# Derivation of second order system transfer function

by ryan88
Tags: derivation, function, order, transfer
 P: 39 Hi, I am trying to derive the general transfer function for a second order dynamic system, shown below: $$\frac{Y(s)}{X(s)}=\frac{K\omega_n^2}{s^2+2\zeta\omega_ns+\omega_n^2}$$ In order to do this I am considering a mass-spring-damper system, with an input force of f(t) that satisfies the following second-order differential equation: $$m\frac{d^2y}{\dt^2}+c\frac{dy}{dt}+ky=f(t)$$ Using the following two relationships: $$c=2\zeta\omega_nm$$ $$\frac{k}{m}=\omega_n^2$$ I get this: $$\frac{d^2y}{dt^2}+2\zeta\omega_n\frac{dy}{dt}+\omega_n^2y=\frac{f(t)}{m }$$ $$\mathcal{L}\left\{\frac{d^2y}{dt^2}\right\}+2\zeta\omega_n\mathcal{L}\l eft\{\frac{dy}{dt}\right\}+\omega_n\mathcal{L}\left\{y\right\}=\frac{1} {m}\mathcal{L}\left\{f(t)\right\}$$ $$Y(s)\left[s^2+2\zeta\omega_ns+\omega_n^2\right]=\frac{F(s)}{m}$$ $$\frac{Y(s)}{F(s)}=\frac{1}{m(s^2+2\zeta\omega_ns+\omega_n^2)}$$ Wheras my lecturer has the following in his notes: $$\frac{d^2y}{dt^2}+2\zeta\omega_n\frac{dy}{dt}+\omega_n^2y=K\omega_n^2x( t)$$ $$\mathcal{L}\left\{\frac{d^2y}{dt^2}\right\}+2\zeta\omega_n\mathcal{L}\l eft\{\frac{dy}{dt}\right\}+\omega_n\mathcal{L}\left\{y\right\}=K\omega_ n^2\mathcal{L}\{x(t)\}$$ $$Y(s)\left[s^2+2\zeta\omega_ns+\omega_n^2\right]=K\omega_n^2X(s)$$ $$\frac{Y(s)}{X(s)}=\frac{K\omega_n^2}{s^2+2\zeta\omega_ns+\omega_n^2}$$ This obvisously gives the correct transfer function. So, from the two approaches, I have come to the conclusion that: $$\frac{f(t)}{m}=K\omega_n^2x(t)$$ But I do not understand the physical reasoning behind this. Can anyone offer any help with this? Thanks, Ryan
 P: 273 That is standard notation. The "trick" is to multiply the right hand side by $$\frac{k}{k}$$. As for physical intuition. Perform a unit analysis. You should be able to draw a clear conclusion from that.

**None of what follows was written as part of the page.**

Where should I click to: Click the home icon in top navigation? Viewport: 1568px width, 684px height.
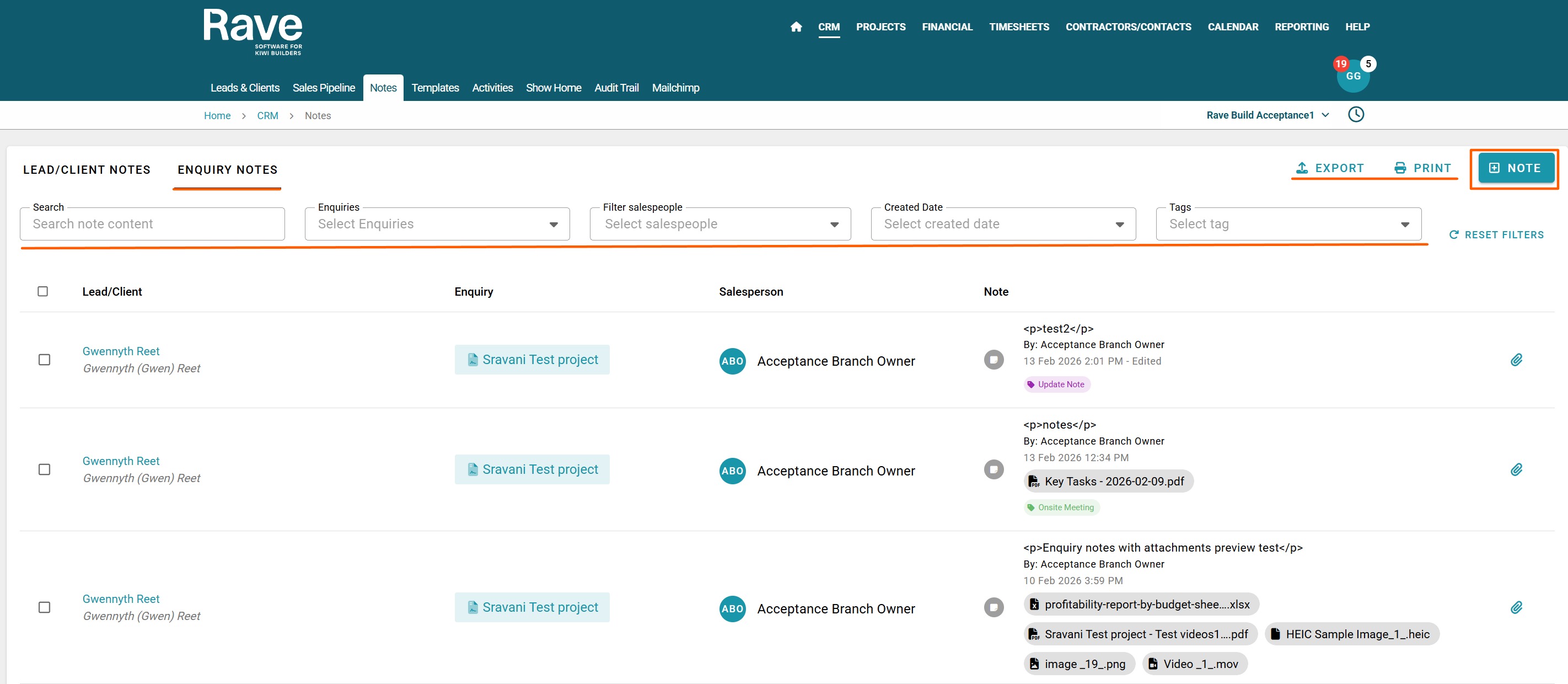tap(796, 27)
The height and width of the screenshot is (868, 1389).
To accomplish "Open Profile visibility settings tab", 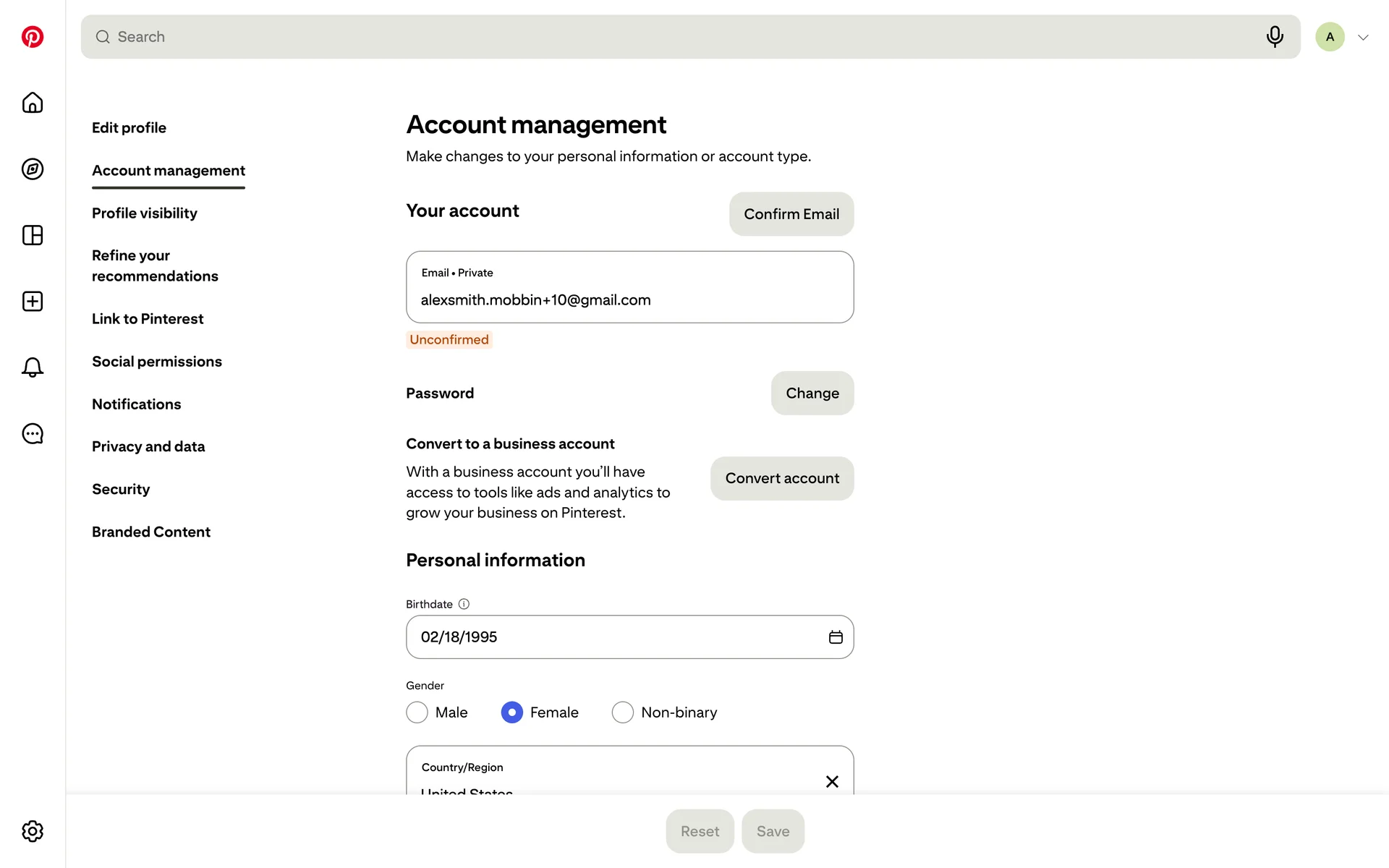I will 144,213.
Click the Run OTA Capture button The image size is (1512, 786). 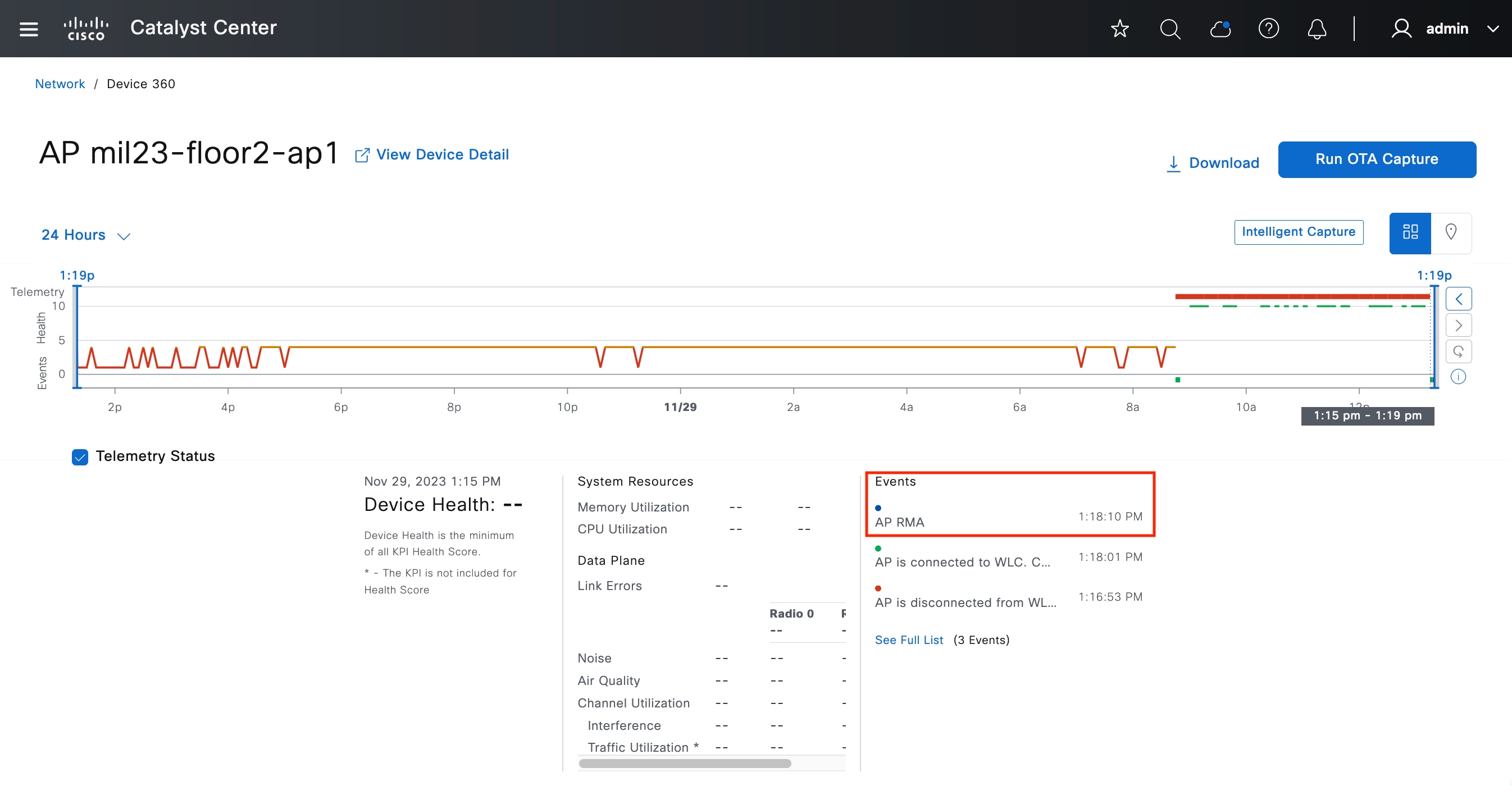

 P: 39 Ah yes, I completely missed that. Although substituting $$\frac{k}{m}=\omega_n^2$$ leaves the gain of the system as $$\frac{1}{k}$$ which is then not dimensionless. I thought this transfer function was supposed to be dimensionless?
 P: 273 Derivation of second order system transfer function No transfer functions are hardly dimensionless. Transfer functions are the ratio of system $$\frac{output}{input}$$. Thus you can see that the transfer function can hold any units as long as it contains the output-input relationship you are looking for.